José Luis Camacho Acevedo
Terminando
nuestras comidas quincenales en el restaurante Campos Elíseos de Reforma,
apenas a una pequeña cuadra de su oficina, yo acompañaba a Don Pancho Galindo
Ochoa para terminar nuestras pláticas en su despacho ubicado frente al Ángel de
la Independencia.
En una de esas
aleccionadoras conversaciones, que para mí eran invaluables, en mis tiempos de
columnista en El Economista, el tema fue la reapertura del expediente del
asesinato de Manuel Buendía, ocurrido un 30 de mayo de 1984, once años después
de la fecha en que ocurrió la referida plática del redactor de las presentes
notas con el ultra informado y colmilludo Don Pancho.
Le dije
al comunicador nacido en Tamazula de Gordiano, Jalisco, lugar que Don Pancho presumía
con feroz persistencia, que, si no era un ejercicio tardío volver al mencionado
tema, cuando estaba ocurriendo ya el segundo año de gobierno del presidente
Zedillo.
Don
Pancho solamente me espetó una lacónica y lapidaria frase como respuesta:
“nadie ha dado por cerrados los expedientes de los asesinatos de Colosio y Ruíz
Massieu”.
Hoy me viene el
recuerdo de aquellas consideraciones del viejo lobo de la comunicación en lo
que fue el sistema político mexicano, al enterarme de la captura de Fausto Corrales, el
hombre que acompañó a Héctor Melesio Cuén Ojeda el día de su
asesinato y fue testigo del secuestro de Ismael “El Mayo” Zambada, quien
fue aprehendido este miércoles (antier) por la Fiscalía General de la
República (FGR) en la alcaldía Miguel Hidalgo, en la
colonia Granada la Ciudad de México. Nota de Infobae.
Después de ocurridos los hechos
en la finca Santa Julia, ubicada en el complejo residencial Campestre Huertos
del Pedregal de Culiacán, donde le tendieron una trampa al Mayo para llevarlo a
Estados Unidos y asesinaron a Melesio Cuén, Fausto Corrales habría dado por
cierto el montaje elaborado por la fiscalía de Sinaloa de aquellos aciagos
días, en la que, mediante un burdo y artificial video, se trató de encubrir el
asesinato del mencionado ex rector de la Universidad de Sinaloa y fundador de
un creciente partido local, disfrazado de un asalto en una gasolinera.
★ ★ ★ ★ ★
Sintetiza el fragmento en dos oraciones apoyadas únicamente en lo que este afirma. Los datos proceden de una fuente distinta.
★ ★ ★ ★ ★
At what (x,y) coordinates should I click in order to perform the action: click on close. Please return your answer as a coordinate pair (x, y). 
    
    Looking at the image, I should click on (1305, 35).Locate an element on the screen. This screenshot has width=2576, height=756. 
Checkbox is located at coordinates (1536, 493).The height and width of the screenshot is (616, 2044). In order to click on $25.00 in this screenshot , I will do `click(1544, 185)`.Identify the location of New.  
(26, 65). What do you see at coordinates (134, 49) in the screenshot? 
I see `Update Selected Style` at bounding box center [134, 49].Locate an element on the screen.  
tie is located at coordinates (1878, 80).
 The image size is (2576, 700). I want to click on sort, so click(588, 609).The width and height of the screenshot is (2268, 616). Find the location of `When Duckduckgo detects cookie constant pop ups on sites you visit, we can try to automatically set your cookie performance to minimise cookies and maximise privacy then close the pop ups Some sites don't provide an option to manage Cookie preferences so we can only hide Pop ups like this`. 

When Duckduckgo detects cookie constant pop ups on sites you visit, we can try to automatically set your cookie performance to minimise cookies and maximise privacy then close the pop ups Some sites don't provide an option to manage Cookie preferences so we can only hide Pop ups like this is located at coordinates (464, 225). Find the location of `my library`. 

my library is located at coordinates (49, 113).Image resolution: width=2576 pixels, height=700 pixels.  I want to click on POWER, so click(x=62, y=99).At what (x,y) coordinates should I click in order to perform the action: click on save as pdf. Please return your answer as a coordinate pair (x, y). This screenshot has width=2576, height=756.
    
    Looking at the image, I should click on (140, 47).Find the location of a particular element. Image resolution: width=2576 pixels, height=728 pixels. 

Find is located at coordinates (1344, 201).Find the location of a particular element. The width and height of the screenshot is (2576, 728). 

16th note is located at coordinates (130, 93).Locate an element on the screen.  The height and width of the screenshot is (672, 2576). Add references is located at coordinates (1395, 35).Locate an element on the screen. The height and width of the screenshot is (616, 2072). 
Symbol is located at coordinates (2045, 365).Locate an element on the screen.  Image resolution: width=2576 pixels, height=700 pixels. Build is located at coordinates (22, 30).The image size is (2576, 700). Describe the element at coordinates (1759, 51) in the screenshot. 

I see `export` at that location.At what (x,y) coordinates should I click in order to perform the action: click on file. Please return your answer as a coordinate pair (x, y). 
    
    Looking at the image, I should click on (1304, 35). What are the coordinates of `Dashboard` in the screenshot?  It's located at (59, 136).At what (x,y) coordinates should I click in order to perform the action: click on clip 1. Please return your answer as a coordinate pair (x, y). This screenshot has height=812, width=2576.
★ ★ ★ ★ ★
→ **Resultado del ejercicio**:
El autor recuerda que, en sus tiempos de columnista en El Economista, conversó con Don Pancho Galindo Ochoa sobre la reapertura del expediente del asesinato de Manuel Buendía, y que este le respondió que nadie había dado por cerrados los expedientes de los asesinatos de Colosio y Ruíz Massieu. Ese recuerdo le vuelve al enterarse de la captura de Fausto Corrales, quien acompañó a Héctor Melesio Cuén Ojeda el día de su asesinato, fue testigo del secuestro de Ismael "El Mayo" Zambada y habría dado por cierto el montaje de la fiscalía de Sinaloa que disfrazó ese asesinato de un asalto en una gasolinera.